Na nowego sędziego Trybunału Konstytucyjnego Sejm wybrał w piątek prof. Leona Kieresa. Jego kandydaturę zgłosili posłowie PO, PSL i SLD.
Prof. Leon Kieres był jedynym zgłoszonym kandydatem. Głosowało na niego 340 posłów, przeciw było 43, a 44 osoby wstrzymały się od głosu.
- Konstytucja jest prawem, które ma służyć każdemu obywatelowi. Nie ma dla mnie znaczenia, kto jaką wyznaje wiarę i jakimi przekonaniami się kieruje. Liczy się to, by były to przekonania nienaruszające polskiego porządku konstytucyjnego - powiedział we wtorek Kieres podczas spotkania z prawnikami i przedstawicielami organizacji pozarządowych w siedzibie Helsińskiej Fundacji Praw Człowieka.
Fundamentalista, ale tylko prywatnie
Leon Kieres mówił też, że jest katolikiem i "w pewnym sensie fundamentalistą": Te fundamentalne przekonania, gdy chodzi o moją wiarę, odnoszę do siebie samego. One są wyzwaniem dla mnie, ale w żadnym wypadku nie będę ich narzucał innym - podkreślał Kieres.
Zdaniem posła Roberta Biedronia (Ruch Palikota) kandydatura Kieresa to sprawa polityczna: - Profesor już podczas przesłuchania obywatelskiego określił się katolikiem, a wręcz fundamentalistą. To już pokazuje kierunek, w jakim będzie orzekał - uważa poseł.
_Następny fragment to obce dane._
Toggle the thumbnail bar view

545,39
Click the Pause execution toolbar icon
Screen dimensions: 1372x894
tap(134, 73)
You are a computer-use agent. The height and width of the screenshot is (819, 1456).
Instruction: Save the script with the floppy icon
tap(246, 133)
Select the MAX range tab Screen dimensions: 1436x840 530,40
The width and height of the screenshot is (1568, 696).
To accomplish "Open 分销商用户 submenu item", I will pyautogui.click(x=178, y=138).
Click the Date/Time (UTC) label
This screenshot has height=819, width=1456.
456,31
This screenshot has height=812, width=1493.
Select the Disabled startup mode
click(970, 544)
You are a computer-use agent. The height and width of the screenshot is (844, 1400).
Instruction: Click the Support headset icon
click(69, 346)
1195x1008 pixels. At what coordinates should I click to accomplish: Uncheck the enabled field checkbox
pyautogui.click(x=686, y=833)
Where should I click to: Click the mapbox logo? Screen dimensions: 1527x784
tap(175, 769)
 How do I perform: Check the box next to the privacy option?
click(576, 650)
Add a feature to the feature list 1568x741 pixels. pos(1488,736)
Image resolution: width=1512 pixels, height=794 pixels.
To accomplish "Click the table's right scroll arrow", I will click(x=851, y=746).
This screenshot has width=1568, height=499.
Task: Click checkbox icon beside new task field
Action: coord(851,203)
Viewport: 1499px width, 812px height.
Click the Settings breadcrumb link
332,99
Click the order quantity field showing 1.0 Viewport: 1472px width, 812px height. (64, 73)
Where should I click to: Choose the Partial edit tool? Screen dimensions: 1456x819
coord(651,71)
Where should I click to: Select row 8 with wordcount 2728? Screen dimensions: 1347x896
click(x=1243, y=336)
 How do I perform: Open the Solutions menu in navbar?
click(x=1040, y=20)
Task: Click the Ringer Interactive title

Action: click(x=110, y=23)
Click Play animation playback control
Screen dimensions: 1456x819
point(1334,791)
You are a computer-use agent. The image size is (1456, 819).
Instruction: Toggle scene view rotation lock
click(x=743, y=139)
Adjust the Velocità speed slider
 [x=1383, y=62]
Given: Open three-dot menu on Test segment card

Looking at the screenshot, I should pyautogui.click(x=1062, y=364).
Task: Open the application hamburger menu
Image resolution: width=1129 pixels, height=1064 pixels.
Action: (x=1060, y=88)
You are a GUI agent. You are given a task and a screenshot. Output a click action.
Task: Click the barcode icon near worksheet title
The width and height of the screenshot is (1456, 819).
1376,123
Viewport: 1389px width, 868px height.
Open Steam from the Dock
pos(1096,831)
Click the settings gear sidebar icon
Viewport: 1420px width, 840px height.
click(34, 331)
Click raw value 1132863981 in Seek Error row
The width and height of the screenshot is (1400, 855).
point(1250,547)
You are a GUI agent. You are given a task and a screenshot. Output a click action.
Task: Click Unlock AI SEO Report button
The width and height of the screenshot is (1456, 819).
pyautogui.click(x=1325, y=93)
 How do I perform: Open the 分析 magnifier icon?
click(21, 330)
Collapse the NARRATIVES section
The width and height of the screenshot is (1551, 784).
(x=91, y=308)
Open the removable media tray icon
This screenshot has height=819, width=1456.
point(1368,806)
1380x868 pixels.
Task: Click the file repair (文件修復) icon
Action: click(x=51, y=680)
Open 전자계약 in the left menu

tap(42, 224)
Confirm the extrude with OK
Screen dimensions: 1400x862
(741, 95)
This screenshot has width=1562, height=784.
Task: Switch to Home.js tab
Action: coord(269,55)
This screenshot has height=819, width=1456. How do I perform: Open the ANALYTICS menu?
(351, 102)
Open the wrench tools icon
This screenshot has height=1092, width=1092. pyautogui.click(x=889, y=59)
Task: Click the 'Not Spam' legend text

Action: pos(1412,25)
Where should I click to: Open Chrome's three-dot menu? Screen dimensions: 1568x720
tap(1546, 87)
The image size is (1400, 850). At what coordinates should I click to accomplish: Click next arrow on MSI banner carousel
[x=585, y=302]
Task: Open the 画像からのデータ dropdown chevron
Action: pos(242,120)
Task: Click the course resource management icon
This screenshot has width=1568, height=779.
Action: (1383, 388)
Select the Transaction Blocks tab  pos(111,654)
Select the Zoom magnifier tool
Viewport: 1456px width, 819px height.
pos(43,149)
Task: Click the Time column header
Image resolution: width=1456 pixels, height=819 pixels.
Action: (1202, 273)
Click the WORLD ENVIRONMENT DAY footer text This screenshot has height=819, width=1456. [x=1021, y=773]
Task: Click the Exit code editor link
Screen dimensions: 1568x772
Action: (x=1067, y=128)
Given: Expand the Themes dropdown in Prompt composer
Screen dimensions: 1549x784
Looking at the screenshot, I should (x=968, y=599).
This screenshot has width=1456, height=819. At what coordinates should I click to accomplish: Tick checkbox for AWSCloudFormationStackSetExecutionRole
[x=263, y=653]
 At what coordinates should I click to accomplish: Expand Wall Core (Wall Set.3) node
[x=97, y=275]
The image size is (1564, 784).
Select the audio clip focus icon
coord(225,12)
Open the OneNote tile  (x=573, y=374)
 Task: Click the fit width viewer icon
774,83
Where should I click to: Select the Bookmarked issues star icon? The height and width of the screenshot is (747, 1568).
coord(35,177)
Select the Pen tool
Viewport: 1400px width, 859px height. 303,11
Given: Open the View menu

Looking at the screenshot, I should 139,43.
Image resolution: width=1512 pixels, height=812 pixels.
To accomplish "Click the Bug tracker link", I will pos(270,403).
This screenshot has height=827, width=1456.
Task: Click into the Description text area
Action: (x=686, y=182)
- Mówienie o kandydaturze politycznej w tym wypadku jest głęboko nieuczciwe w odniesieniu do ogromnego dorobku naukowo-dydaktycznego profesora Kieresa - odpowiedział na to Krzysztof Kwiatkowski z PO.
"Wyłączę się ze spraw, w ktrórych brałem udział"
Leon Kieres zastąpi w Trybunale Konstytucyjnym Adama Jamroza, którego kadencja kończy się w połowie lipca. W latach 2009-2011 Kieres jako reprezentant Senatu był członkiem Krajowej Rady Sądownictwa. W związku z tym zapowiedział, że w TK wyłączy się ze wszystkich spraw, w których brał udział w postępowaniu parlamentarnym.
Uchwała Sejmu w sprawie wyboru sędziego TK zapada bezwzględną większością głosów w obecności co najmniej połowy ogólnej liczby posłów. Kadencja sędziego w TK trwa dziewięć lat.